You are viewing a plain text version of this content. The canonical link for it is here.
Posted to github@arrow.apache.org by "alamb (via GitHub)" <gi...@apache.org> on 2023/11/04 09:56:38 UTC

[I] Pre-compiled / Prepared ScalarUDFs [arrow-datafusion]

alamb opened a new issue, #8051:
URL: https://github.com/apache/arrow-datafusion/issues/8051

   ### Is your feature request related to a problem or challenge?
   
   Currently, scalar UDF functions can not be "specialized"
   
   ```select
   SELECT * FROM t where my_matcher(t.column, '[a-z].*');
   ```
   
   What happens is that the regexp string `'[a-z].*'` gets passed as a literal expression to each invocation of the function, then you have to compile the regex again and again for every batch you process through the UDF. 
   
   Since it is expensive to compile these RegExps, it would be nice if there was something that could compile the RegExp once per plan rather than once per batch
   
   
   
   ### Describe the solution you'd like
   
   _No response_
   
   ### Describe alternatives you've considered
   
   _No response_
   
   ### Additional context
   
   Suggested by @thinkharderdev  on https://github.com/apache/arrow-datafusion/issues/8045#issuecomment-1793267211


-- 
This is an automated message from the Apache Git Service.
To respond to the message, please log on to GitHub and use the
URL above to go to the specific comment.

To unsubscribe, e-mail: github-unsubscribe@arrow.apache.org.apache.org

For queries about this service, please contact Infrastructure at:
users@infra.apache.org


Re: [I] Specialized / Pre-compiled / Prepared ScalarUDFs [arrow-datafusion]
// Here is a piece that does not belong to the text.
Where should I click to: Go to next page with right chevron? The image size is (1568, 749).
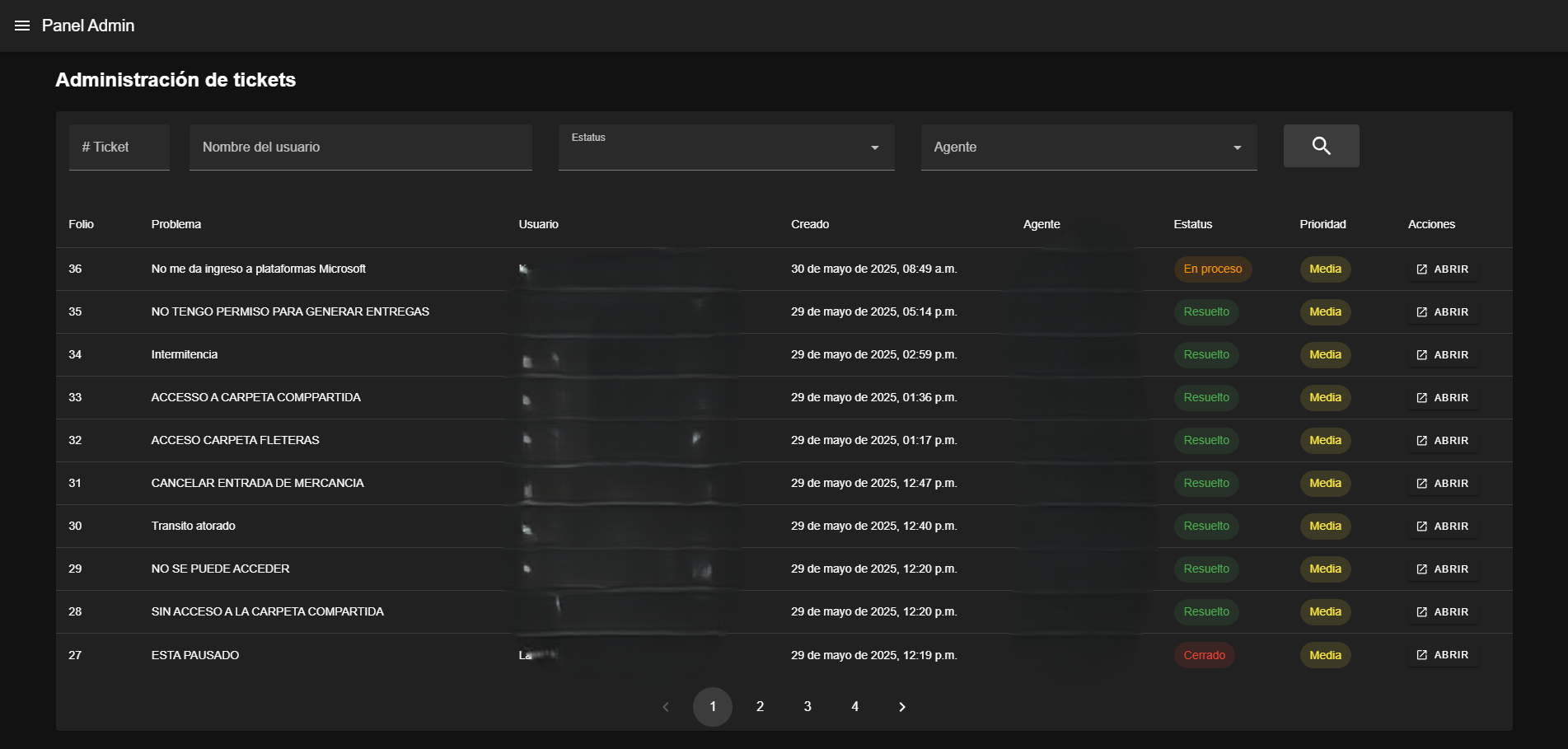902,707
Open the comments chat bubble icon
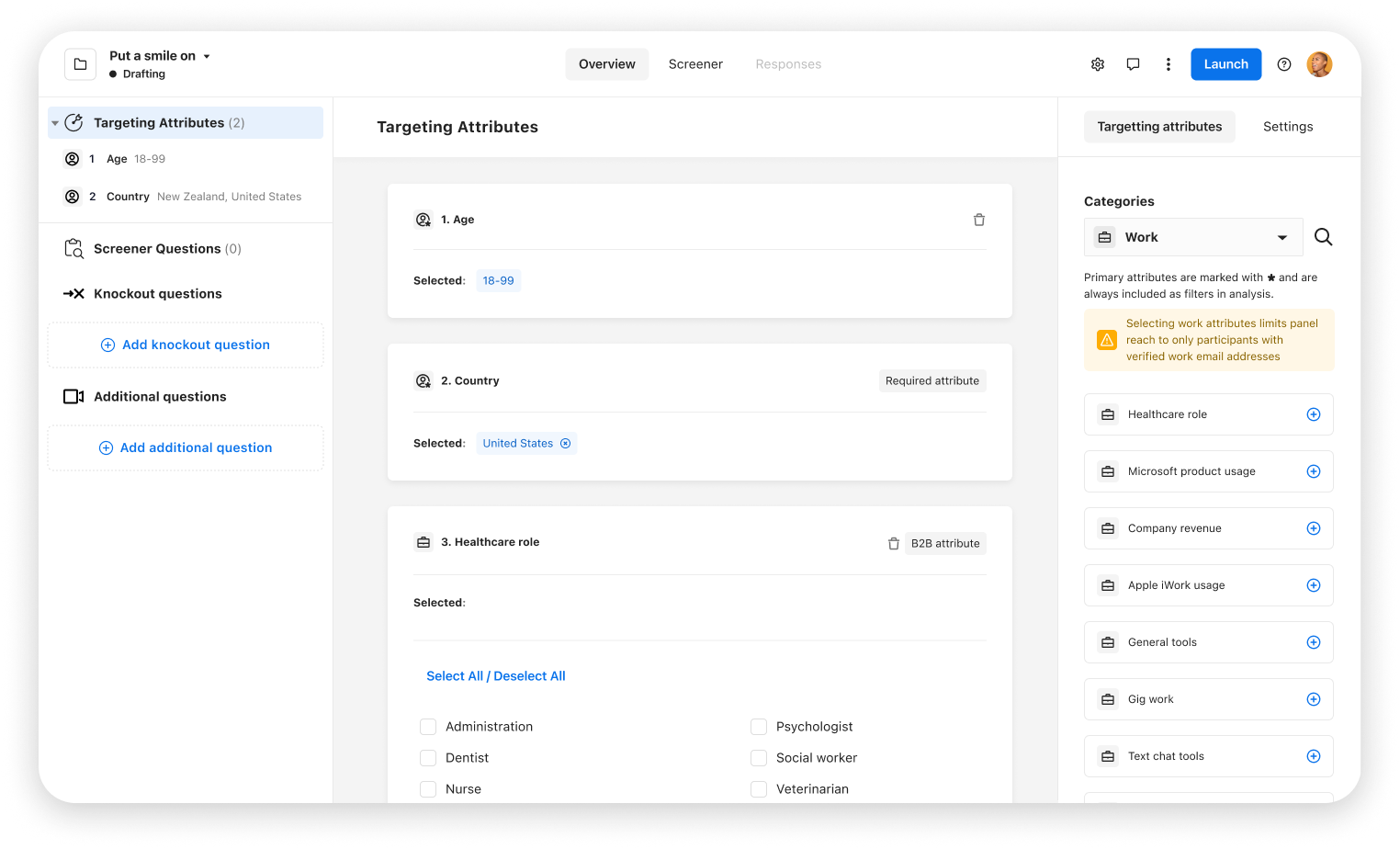Viewport: 1400px width, 849px height. click(x=1133, y=63)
Posted by "alamb (via GitHub)" <gi...@apache.org>.
alamb commented on issue #8051:
URL: https://github.com/apache/arrow-datafusion/issues/8051#issuecomment-1793400870

   One way to achieve this might be a [PhysicalOptimizerRule](https://docs.rs/datafusion/latest/datafusion/physical_optimizer/optimizer/trait.PhysicalOptimizerRule.html#) that replaces relevant instances of [ScalarFunctionExpr](https://docs.rs/datafusion/latest/datafusion/physical_expr/struct.ScalarFunctionExpr.html#). 
   
   However this is likely somewhat awkward to write and is not clear that these expressions would serialize well (as serialization matches a name to an expr). It is probably possible to do this during derialization with the [PhysicalExtensionCodec](https://docs.rs/datafusion-proto/latest/datafusion_proto/physical_plan/trait.PhysicalExtensionCodec.html#) 


-- 
This is an automated message from the Apache Git Service.
To respond to the message, please log on to GitHub and use the
URL above to go to the specific comment.

To unsubscribe, e-mail: github-unsubscribe@arrow.apache.org

For queries about this service, please contact Infrastructure at:
users@infra.apache.org


Re: [I] Specialized / Pre-compiled / Prepared ScalarUDFs [arrow-datafusion]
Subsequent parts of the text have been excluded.